GIVEN RECORDS:
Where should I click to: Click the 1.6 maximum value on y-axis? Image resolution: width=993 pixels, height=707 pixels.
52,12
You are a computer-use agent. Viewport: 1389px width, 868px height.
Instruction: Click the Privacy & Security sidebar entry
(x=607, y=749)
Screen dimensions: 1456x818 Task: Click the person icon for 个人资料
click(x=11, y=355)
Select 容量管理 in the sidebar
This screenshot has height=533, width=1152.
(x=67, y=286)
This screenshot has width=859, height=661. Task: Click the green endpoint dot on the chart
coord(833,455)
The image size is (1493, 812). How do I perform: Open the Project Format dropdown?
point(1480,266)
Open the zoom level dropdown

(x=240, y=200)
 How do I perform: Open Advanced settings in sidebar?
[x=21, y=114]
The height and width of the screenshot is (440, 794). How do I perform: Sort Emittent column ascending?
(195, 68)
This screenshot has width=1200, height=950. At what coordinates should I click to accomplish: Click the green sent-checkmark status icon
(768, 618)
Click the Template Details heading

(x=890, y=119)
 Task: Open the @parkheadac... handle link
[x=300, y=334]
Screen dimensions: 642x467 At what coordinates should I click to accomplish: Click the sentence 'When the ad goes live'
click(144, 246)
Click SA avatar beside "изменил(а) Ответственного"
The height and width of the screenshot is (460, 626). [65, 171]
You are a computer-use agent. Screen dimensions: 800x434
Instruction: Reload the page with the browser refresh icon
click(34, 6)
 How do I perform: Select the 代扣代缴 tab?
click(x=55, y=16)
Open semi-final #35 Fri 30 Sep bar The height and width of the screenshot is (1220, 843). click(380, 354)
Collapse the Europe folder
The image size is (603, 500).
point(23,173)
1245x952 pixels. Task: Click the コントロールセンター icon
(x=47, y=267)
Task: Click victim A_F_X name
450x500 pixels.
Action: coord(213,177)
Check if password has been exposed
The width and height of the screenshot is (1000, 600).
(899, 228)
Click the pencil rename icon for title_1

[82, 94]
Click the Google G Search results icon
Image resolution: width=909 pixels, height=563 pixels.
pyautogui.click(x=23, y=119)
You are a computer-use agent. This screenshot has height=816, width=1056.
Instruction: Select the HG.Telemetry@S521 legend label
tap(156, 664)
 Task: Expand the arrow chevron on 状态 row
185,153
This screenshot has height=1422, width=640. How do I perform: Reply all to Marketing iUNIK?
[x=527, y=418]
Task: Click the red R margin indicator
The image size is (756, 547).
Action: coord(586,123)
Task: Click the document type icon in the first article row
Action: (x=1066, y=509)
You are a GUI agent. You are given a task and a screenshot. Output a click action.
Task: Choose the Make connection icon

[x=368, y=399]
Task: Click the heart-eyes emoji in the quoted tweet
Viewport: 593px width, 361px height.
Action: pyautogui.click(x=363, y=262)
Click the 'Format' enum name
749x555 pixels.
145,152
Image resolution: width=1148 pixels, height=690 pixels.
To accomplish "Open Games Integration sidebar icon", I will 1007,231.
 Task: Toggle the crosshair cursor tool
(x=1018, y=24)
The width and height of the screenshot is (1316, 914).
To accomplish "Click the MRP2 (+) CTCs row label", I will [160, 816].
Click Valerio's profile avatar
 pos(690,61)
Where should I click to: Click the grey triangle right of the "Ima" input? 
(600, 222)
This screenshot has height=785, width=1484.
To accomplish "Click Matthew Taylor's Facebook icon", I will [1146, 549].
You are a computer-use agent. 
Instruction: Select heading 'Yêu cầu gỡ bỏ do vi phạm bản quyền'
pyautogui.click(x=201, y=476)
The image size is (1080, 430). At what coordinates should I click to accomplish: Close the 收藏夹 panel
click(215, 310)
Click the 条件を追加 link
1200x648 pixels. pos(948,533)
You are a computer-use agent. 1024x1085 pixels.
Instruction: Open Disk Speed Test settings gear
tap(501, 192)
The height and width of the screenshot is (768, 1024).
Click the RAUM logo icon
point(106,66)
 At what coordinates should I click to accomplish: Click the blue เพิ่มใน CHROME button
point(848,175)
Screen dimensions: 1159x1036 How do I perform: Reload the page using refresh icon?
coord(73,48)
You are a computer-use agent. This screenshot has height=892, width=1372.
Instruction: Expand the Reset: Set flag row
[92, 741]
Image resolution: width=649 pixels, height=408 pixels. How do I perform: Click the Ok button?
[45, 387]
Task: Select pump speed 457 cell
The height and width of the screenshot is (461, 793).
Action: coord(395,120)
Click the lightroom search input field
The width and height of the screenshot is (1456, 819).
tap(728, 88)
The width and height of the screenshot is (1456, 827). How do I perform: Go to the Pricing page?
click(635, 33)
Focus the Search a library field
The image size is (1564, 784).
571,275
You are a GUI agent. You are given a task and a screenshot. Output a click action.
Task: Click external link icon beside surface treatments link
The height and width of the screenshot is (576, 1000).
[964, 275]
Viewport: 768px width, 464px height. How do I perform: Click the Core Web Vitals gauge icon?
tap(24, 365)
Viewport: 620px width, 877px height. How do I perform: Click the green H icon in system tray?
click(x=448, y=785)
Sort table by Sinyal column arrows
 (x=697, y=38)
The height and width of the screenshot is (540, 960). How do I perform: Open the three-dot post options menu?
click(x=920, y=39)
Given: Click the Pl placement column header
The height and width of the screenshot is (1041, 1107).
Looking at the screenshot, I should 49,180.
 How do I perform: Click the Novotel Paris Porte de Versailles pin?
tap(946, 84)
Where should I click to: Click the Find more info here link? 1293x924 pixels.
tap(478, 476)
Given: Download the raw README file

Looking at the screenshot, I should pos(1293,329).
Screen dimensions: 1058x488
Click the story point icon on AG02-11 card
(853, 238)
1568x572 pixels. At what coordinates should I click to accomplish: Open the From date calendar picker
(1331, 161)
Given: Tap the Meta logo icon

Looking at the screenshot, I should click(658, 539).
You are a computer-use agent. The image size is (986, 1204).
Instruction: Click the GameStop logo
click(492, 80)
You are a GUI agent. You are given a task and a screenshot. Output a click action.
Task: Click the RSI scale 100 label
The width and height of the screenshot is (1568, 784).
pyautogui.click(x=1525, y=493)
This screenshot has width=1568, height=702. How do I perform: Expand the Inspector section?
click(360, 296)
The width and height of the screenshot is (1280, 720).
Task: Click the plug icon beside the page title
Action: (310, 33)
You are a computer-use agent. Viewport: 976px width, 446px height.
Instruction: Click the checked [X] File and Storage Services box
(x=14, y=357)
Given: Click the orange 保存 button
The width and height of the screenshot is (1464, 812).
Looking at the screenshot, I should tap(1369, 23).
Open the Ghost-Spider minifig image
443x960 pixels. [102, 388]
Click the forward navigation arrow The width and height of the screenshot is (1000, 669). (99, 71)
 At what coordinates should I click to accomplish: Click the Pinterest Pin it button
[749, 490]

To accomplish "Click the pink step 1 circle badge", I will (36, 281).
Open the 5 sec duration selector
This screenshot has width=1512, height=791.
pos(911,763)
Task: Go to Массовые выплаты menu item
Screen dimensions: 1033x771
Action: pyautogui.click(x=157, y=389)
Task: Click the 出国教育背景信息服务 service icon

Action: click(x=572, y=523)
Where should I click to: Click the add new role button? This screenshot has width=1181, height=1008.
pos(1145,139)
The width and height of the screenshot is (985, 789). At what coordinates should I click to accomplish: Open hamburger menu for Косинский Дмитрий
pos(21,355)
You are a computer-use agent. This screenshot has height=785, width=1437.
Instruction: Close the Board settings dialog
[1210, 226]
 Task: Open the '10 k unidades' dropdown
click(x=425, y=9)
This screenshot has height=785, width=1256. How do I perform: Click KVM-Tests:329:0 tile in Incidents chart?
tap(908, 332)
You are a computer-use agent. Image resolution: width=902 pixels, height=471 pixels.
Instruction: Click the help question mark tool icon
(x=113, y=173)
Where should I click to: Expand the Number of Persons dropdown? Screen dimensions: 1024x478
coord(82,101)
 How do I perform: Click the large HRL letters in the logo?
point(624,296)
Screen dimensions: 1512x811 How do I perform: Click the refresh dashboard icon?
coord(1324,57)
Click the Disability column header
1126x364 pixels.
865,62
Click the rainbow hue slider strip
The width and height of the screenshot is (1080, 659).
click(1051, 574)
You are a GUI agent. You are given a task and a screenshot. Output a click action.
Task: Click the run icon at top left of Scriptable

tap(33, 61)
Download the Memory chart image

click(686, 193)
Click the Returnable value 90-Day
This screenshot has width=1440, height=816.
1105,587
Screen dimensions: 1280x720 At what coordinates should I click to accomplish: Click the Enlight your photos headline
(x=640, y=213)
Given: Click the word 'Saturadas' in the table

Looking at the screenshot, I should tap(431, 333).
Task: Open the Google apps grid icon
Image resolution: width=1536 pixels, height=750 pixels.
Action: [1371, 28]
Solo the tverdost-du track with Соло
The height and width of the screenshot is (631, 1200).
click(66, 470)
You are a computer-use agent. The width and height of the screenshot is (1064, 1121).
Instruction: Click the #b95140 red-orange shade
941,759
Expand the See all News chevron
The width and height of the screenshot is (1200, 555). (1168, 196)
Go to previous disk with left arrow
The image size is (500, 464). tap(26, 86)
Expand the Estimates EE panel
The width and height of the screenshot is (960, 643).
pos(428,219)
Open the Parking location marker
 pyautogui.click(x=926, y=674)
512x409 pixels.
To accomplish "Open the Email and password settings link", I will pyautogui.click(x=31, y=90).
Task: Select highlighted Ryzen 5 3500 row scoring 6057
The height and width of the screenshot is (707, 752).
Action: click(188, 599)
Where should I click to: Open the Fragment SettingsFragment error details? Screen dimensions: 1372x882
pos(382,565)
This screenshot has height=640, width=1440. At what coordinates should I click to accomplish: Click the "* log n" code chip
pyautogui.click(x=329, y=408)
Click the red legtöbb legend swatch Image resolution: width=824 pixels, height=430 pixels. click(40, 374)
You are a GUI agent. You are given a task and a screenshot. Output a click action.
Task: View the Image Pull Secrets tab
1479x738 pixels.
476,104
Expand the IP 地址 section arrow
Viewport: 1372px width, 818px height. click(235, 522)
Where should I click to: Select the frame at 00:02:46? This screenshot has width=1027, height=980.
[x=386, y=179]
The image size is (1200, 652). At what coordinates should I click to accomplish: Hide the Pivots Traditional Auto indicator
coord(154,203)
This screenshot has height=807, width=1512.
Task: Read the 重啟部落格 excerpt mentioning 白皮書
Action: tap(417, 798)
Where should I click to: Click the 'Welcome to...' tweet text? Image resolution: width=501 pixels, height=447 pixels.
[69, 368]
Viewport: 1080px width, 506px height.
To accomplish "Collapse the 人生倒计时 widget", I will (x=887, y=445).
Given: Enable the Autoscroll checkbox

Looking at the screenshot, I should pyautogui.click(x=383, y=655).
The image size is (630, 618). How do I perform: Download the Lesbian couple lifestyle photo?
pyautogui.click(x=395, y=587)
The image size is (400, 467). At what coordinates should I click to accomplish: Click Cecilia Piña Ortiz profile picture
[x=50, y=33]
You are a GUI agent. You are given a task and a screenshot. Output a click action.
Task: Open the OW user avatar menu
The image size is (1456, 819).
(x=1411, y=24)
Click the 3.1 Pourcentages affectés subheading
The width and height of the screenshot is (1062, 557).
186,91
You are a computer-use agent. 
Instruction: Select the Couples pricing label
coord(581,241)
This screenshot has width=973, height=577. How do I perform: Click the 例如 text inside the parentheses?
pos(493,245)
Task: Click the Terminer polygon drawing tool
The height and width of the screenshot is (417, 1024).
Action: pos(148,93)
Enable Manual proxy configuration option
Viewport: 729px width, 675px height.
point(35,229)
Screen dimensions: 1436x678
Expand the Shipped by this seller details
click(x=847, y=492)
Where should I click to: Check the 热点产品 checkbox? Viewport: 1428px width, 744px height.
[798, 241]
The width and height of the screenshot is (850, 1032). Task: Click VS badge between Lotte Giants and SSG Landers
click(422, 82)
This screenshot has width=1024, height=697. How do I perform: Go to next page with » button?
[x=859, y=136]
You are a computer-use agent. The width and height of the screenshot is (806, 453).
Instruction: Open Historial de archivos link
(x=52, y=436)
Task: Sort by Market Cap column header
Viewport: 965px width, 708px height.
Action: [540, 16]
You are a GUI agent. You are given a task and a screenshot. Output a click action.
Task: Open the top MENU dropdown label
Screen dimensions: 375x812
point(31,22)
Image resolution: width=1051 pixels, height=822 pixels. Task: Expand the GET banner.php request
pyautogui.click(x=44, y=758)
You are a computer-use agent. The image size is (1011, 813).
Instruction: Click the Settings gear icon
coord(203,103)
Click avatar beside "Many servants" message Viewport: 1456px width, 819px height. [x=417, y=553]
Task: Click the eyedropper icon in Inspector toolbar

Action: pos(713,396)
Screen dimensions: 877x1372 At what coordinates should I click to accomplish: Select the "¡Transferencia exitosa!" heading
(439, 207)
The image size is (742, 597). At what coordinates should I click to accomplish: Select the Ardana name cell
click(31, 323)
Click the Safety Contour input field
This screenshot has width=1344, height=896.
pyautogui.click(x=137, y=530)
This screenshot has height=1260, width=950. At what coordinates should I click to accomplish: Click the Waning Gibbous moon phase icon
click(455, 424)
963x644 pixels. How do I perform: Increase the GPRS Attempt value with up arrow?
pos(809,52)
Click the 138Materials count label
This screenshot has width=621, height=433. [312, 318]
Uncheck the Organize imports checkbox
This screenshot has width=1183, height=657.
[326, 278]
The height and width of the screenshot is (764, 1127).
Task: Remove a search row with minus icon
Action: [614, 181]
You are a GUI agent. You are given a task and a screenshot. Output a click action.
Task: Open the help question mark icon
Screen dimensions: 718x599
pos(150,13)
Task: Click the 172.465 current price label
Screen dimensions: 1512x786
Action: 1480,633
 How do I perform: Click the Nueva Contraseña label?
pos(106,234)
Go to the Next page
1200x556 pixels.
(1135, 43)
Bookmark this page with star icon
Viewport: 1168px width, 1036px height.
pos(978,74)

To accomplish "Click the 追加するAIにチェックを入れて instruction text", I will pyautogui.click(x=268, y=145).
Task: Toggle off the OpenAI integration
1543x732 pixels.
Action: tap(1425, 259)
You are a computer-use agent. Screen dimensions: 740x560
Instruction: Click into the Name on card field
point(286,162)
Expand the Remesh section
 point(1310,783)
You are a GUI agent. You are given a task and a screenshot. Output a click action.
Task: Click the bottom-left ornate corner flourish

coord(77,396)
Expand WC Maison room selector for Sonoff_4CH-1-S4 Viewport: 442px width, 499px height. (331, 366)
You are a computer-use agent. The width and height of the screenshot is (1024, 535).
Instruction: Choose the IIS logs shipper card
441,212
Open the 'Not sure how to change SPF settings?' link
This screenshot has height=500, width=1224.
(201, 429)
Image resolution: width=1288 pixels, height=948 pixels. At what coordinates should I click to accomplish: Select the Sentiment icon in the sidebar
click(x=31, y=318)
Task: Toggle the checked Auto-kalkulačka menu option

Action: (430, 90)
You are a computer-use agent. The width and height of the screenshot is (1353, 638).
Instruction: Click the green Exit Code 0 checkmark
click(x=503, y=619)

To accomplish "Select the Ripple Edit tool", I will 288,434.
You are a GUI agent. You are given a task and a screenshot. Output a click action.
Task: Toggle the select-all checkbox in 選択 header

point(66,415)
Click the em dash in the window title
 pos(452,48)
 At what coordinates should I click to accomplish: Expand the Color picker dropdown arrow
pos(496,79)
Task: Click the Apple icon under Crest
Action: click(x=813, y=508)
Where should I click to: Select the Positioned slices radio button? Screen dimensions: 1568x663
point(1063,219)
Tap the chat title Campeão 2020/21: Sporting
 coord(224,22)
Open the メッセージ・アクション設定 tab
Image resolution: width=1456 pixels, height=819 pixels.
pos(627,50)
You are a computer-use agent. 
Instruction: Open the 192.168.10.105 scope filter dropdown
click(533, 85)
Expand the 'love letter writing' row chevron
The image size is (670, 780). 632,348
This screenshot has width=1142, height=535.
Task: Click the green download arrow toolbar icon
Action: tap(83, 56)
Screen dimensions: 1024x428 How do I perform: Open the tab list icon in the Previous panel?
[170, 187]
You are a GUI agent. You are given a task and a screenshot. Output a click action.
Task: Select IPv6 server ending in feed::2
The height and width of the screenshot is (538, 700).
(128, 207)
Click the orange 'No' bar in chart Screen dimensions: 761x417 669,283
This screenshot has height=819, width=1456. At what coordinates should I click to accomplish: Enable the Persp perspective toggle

WHAT TO WORK ON: Locate the lines above that contain "selector" and copy them.

OUTPUT OF THE TASK:
Open the 5 sec duration selector
Expand WC Maison room selector for Sonoff_4CH-1-S4 Viewport: 442px width, 499px height. (331, 366)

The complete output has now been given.